Mon voisin arque un sourcil, amusé, puis s'avance lentement, sortant de chez lui avec l'assurance d'un roi quittant son château. Sa stature imposante, son regard froid... tout chez lui impose le silence. Il se poste juste en face de moi, si près que je peux sentir son parfum boisé, entêtant. Son sourire en coin, arrogant, semble défier les lois de la décence.
- Je ne sais pas ce que tu as fumé pour venir frapper à ma porte et jouer à la flic, mais si j’étais toi, je dégagerais vite fait.
- Et sinon quoi ? Tu vas me faire partir de force ? je réplique, le menton relevé, refusant de reculer.
Un ricanement moqueur glisse de sa bouche, avant qu’Il ne soutienne mon regard sans cligner des yeux.
- Mais non, princesse. Je ne compte pas te virer.
Steward s'approche encore, croisant ses bras musclés contre son torse, prennant son temps, sûr de lui. Trop sûr.
- Tu vois, j'avais un souci de Wi-Fi. Alors je me suis connecté au tien. Enfin... disons que je me suis "introduit" dans ton réseau. Et tu ne devineras jamais sur quoi je suis tombé... Jordanlebg.
Il laisse planer un silence, puis reprend, plus bas :
- Au début, je me suis dit que ça ne pouvait pas être le Jordan que je connais. Mais la curiosité a pris le dessus. Alors j'ai fouillé. Et crois-moi, j'ai trouvé des trucs intéressants. Des photos. Des vidéos. Planquées dans ton disque dur comme si tu avais peur que quelqu'un les trouve.
Mon cœur rate un battement. L'air se coince dans ma gorge. Il a fouillé... il sait. Il a vu. Chaque image, chaque fragment de mes sentiments secrets. Je sens mes jambes vaciller légèrement. Ma gorge se serre.
Je rougis violemment. Mes joues brûlent, mes doigts tremblent, et pourtant je reste figée, incapable de détourner le regard. Je me sens mise à nu.

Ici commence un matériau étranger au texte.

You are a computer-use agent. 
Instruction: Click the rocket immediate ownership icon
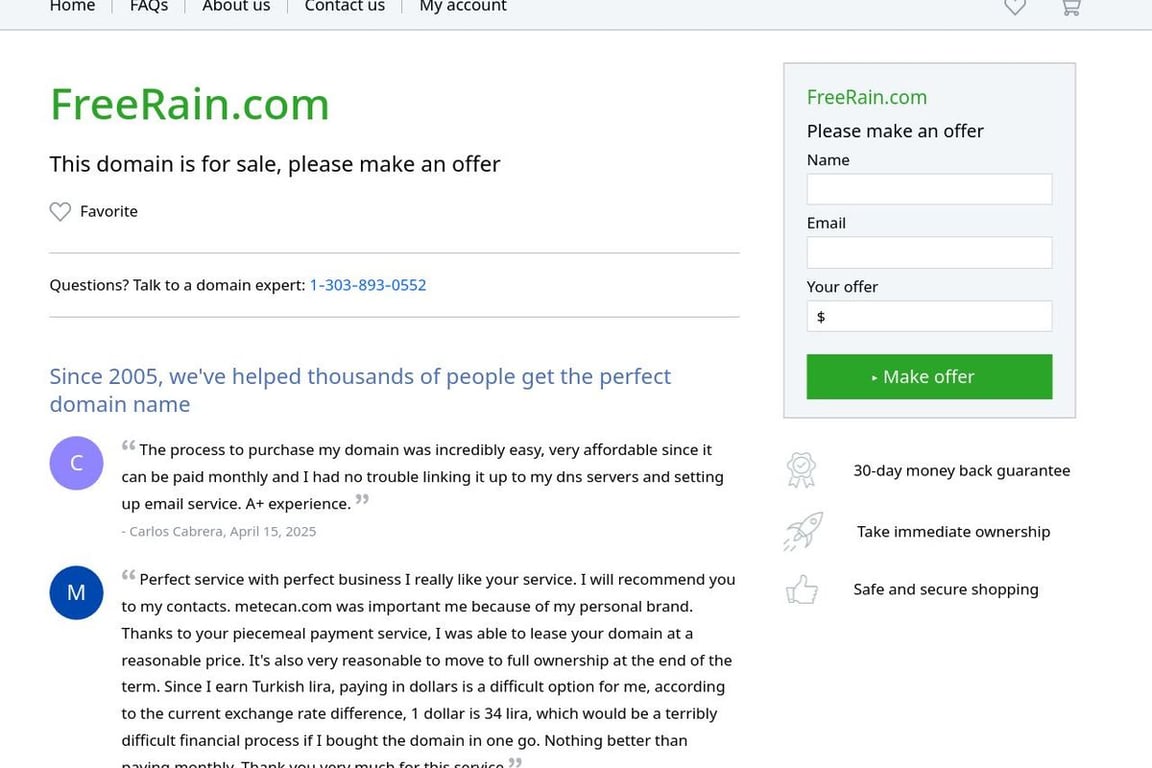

- C'est... c'est illégal, ce que tu as fait, je parviens à murmurer, la voix tremblante, luttant pour retrouver une contenance.
- Peut-être. Mais si tu veux jouer à qui sera le plus "légal" entre nous, je ne suis pas sûr que tu gagnes.
Un sourit étire à nouveau ses lèvres .
- Ce que tu ressens pour Jordan, ça ne me regarde pas. Honnêtement, je m'en fiche. Je ne suis pas là pour te juger . Mais je te conseille de retourner chez toi. Si la musique te dérange... tant pis pour toi. Ici, c'est chez moi. Mes règles.
Et sans attendre de réponse, mon voisin tourne les talons et rentre chez lui. Puis claque la porte derrière lui avec une violence maîtrisée, comme s'il voulait graver sa victoire dans l'air.
Je reste là, seule, l'estomac noué, les poings crispés de colère et de honte.
- Tu peux me dire pourquoi ton frère est ami avec cet enfoiré ? je lâche, les dents serrées, la voix chargée d'une rage que je peine à contenir.